(Dataset items)
>>>

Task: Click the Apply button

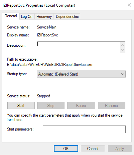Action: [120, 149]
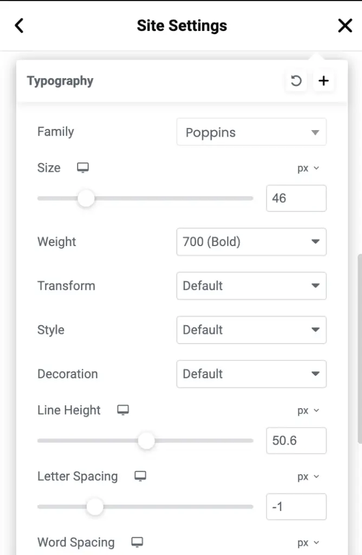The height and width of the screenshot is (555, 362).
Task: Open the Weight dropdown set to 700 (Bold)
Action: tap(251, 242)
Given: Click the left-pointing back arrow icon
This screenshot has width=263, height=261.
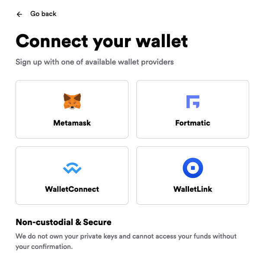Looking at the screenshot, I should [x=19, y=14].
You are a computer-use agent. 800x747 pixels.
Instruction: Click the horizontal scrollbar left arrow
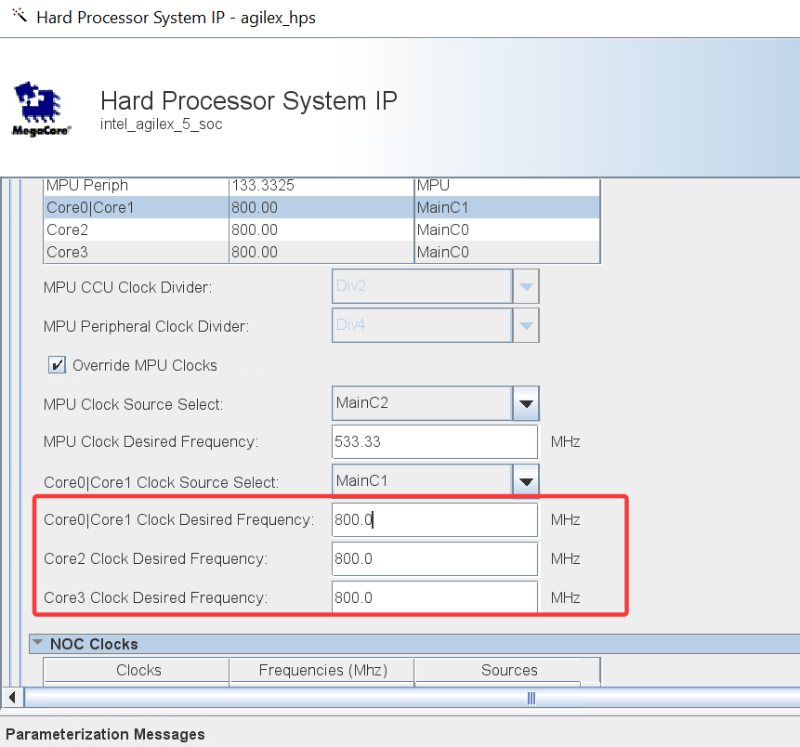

<<<
>>>

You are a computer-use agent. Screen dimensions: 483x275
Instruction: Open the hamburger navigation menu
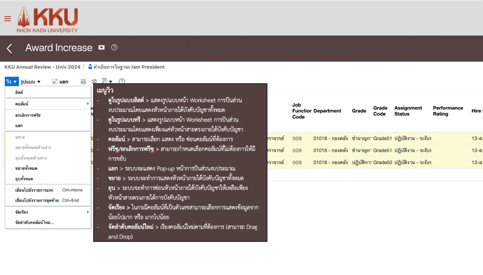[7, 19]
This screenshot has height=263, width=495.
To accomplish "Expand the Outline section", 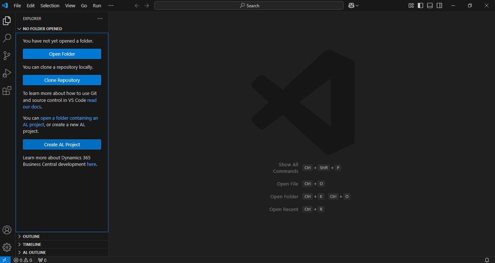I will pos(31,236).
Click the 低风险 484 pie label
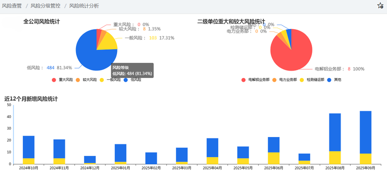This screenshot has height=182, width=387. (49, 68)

<<<

# TASK DIRECTIONS:
Reproduce the records above exactly, but only from the line with "This screenshot has width=263, height=261." up to and including the line with "Instruction: Click the". Leave the pictures out.

# RESULT FOR THIS TASK:
This screenshot has width=263, height=261.
Looking at the screenshot, I should [x=19, y=14].
You are a computer-use agent. 800x747 pixels.
Instruction: Click the horizontal scrollbar left arrow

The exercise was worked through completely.